La Géométrie de Descartes

le 17 avril 2013 à 10:08
dtalbot

En 1637, le philosophe et mathématicien René Descartes publia La Géométrie, ouvrage dans lequel il montre comment les formes et les figures géométriques peuvent être analysées à l’aide de l’algèbre. Le travail de Descartes influença l’évolution de la géométrie analytique, domaine des mathématiques qui implique la représentation des positions selon un système de coordonnées et dans lequel les mathématiciens analysent algébriquement ces positions. La Géométrie montre également comment résoudre les problèmes et traite de la représentation des points d’un plan au moyen des nombres réels, ainsi que de la représentation et de la classification des courbes par des équations.

En fait, La Géométrie ne recourt pas explicitement aux axes de coordonnées cartésiennes ni à tout autre système de coordonnées. L’ouvrage prête autant d’attention à la représentation de l’algèbre sous forme géométrique qu’à l’inverse. Descartes pensait que les étapes algébriques d’une preuve devaient généralement correspondre à une représentation géométrique.

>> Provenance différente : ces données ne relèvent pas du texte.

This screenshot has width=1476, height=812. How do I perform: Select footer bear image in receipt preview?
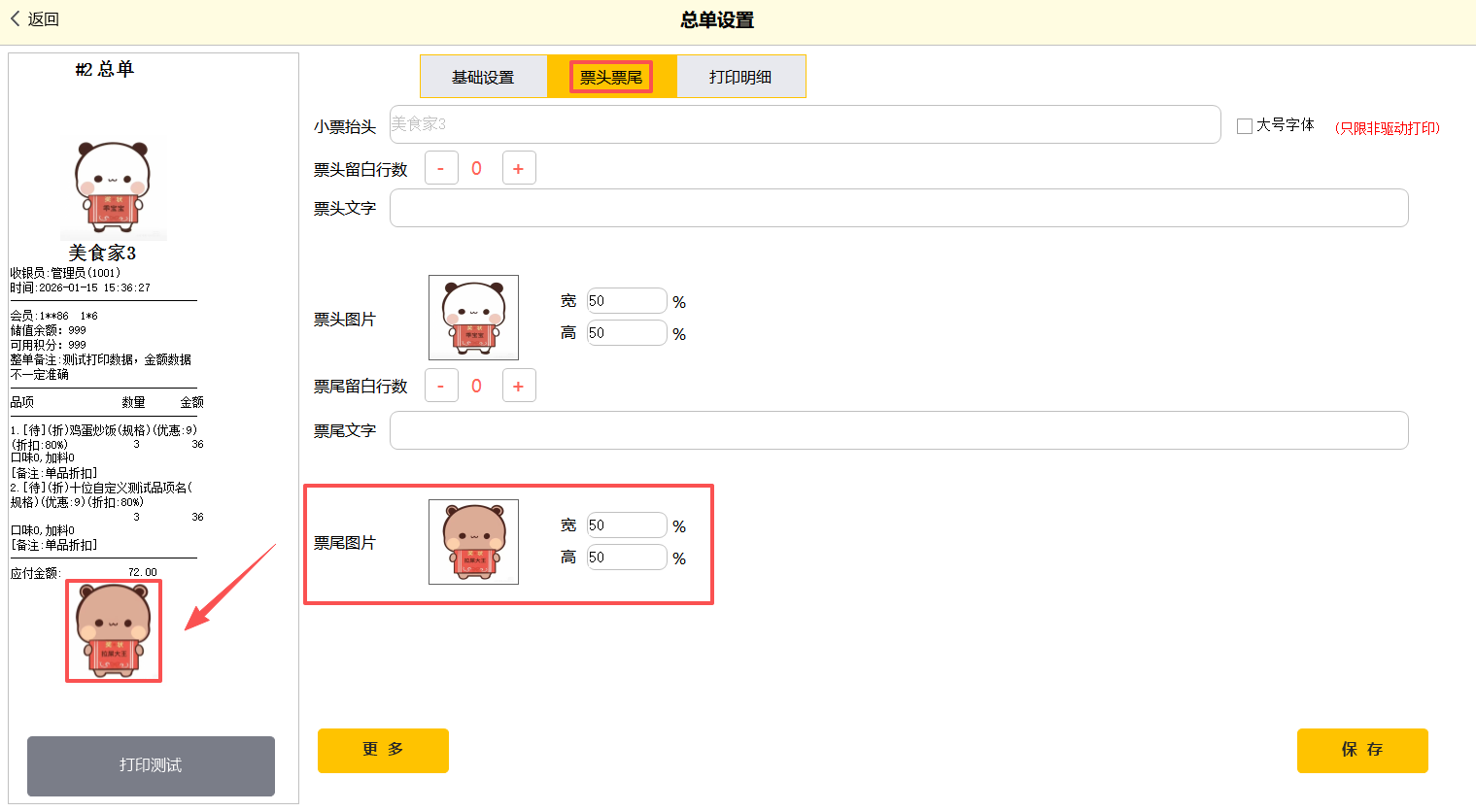coord(114,630)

Jan Gullberg écrit : « La Géométrie est le plus ancien traité mathématique qu’un étudiant moderne de mathématiques peut lire sans trébucher en permanence sur une multitude de notations obsolètes… De même que les Principia de Newton, il constitue l’un des textes scientifiques les plus influents du XVIIe siècle. » Selon Carl Boyer, Descartes souhaitait « libérer la géométrie » de l’utilisation des figures à l’aide des procédures algébriques et fournir une signification aux opérations algébriques grâce à l’interprétation géométrique.

Plus généralement, Descartes innova dans sa proposition d’unifier l’algèbre et la géométrie en un seul objet. Comme l’écrit Judith Grabiner, « de même que l’histoire de la philosophie occidentale a été considérée comme une série d’annotations du texte platonicien, les 350 années de mathématiques écoulées peuvent être envisagées comme une série d’annotations de La Géométrie de Descartes… et comme le triomphe des méthodes cartésiennes de résolution des problèmes ».

Boyer conclut ainsi : « En termes de capacité mathématique, Descartes fut probablement le penseur le plus apte de son temps, mais il n’était pas un mathématicien dans l’âme ». La géométrie ne fut qu’une facette d’une vie riche, consacrée à la science, à la philosophie et à la religion.

[Tiré de Pickover, C.A. (2010), Le beau Livre des Maths, De Pythagore à la 57e dimension, Dunod, Paris.]